以前にも書いたことがあるが、改革と成長は大部分において別の問題である。今の日本に最も必要なことは成長であって、改革がその成長の足を引っ張るようなことがあってはならない。むろん、改革を進めることにより成長を阻害していた要因を排除するという大義名分があるのは知っている。ただ、改革はあくまで公平性を保つために必要なものであって、それが直接成長を促すとは過信しない方がよい。橋下市長を含むブレーン達の言説はそのあたりがかなり曖昧であり、あたかも変えることが成長に繋がるが如く言っているように聞こえる。

私は、維新の会や橋下市長の存在を無下には否定したくはない。それは時代の要請があるからこそ登場してきているのだと思うからである。ただ、その要請が求めていることは万能に対応するスーパーマンではなくて、やるべきことを確実に行う姿ではないかと思うのだ。正直言えば、既存体制と呼ばれる固定化された不平等を打ち破る突破口としての彼の存在は大変魅力的ではあるが、それ以外の場所に手を出す彼らは危なっかしくて見ていられない。それ故に維新八策の不十分さについても触れてきた。

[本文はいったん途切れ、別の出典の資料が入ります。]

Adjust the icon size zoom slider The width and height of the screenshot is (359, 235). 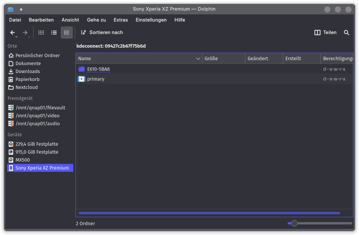[x=294, y=223]
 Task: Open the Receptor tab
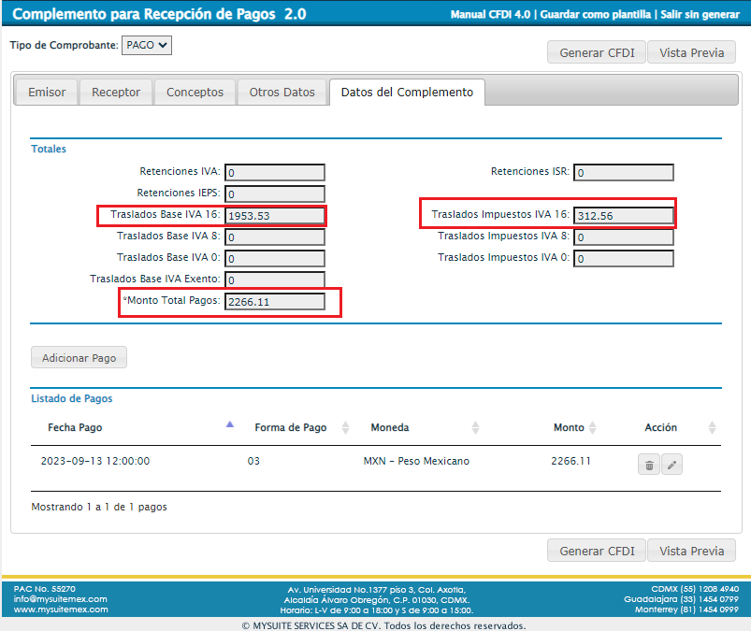[116, 93]
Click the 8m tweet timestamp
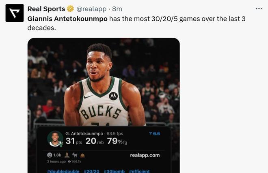This screenshot has height=173, width=268. tap(117, 9)
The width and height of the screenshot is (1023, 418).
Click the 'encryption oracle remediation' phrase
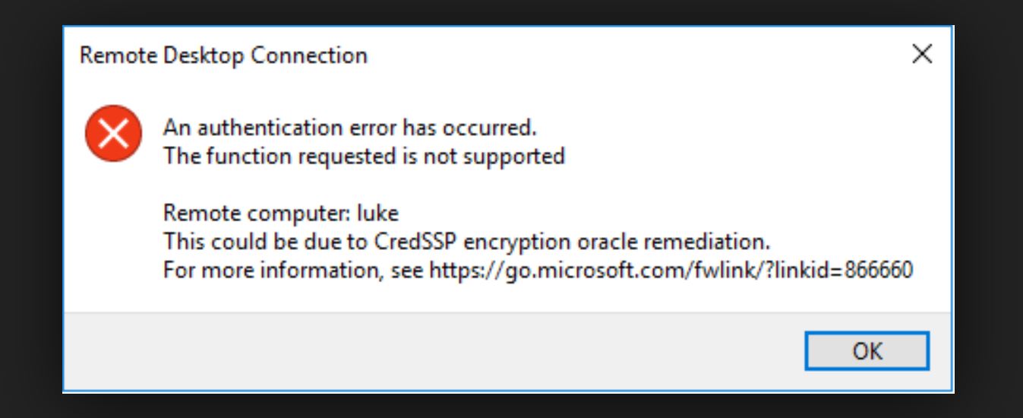coord(617,242)
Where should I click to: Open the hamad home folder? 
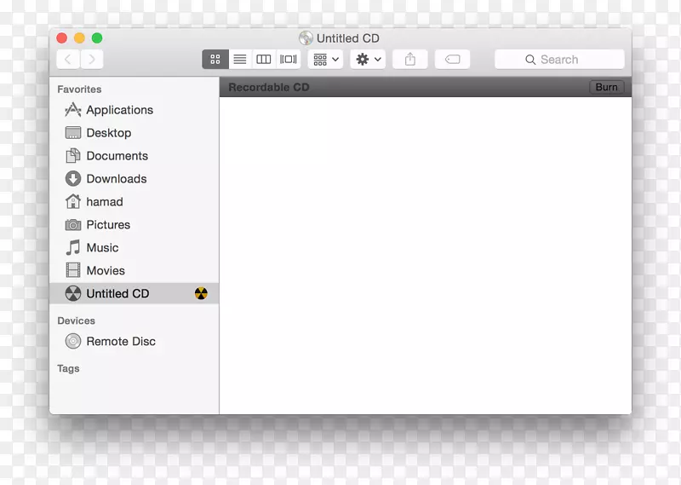click(104, 202)
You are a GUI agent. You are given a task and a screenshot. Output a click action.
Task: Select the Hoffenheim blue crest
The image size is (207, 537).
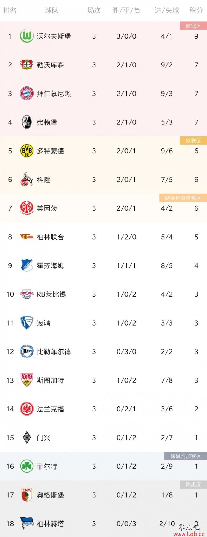(27, 265)
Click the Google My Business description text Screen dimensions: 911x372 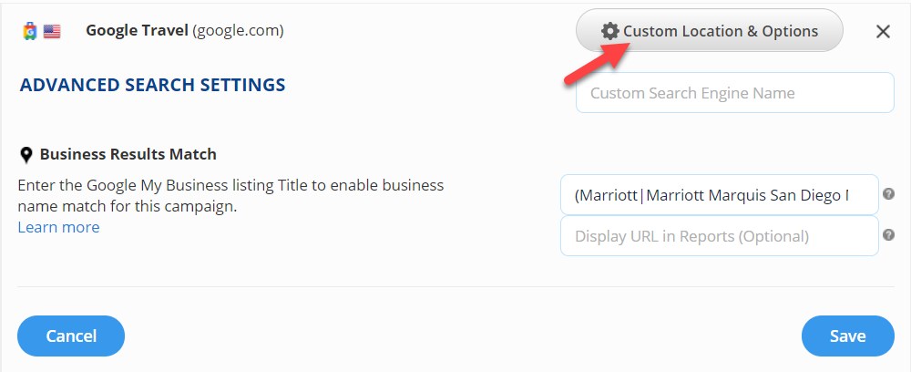point(230,195)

もし仮に、マスコミの否定に抵抗するため進んでしまう自己のスーパーマン化が、橋下市長の自らを見る目を狂わせつつあるとすればそれは非常に怖いことである。あたかも維新の会が第一党となって政権の中枢に座るがごとき報道もあるが、維新の会に相応なのは守りに入りがちな体制を監視して叱咤する姿ではないかと思うのだ。まあ、私などが外側で見て勝手に想像したからと言って何が変わるわけではないが、橋下市長が最も生きる方法は何であるかをしっかりと考える必要があるだろう。
繰り返しになるかも知れないが、橋下市長の長所は経済政策にあるのではない。ところが長所である部分以外がスーパーマンに祭り上げられたことで暴走するとすれば、それは非常に困ったことだと思うのである。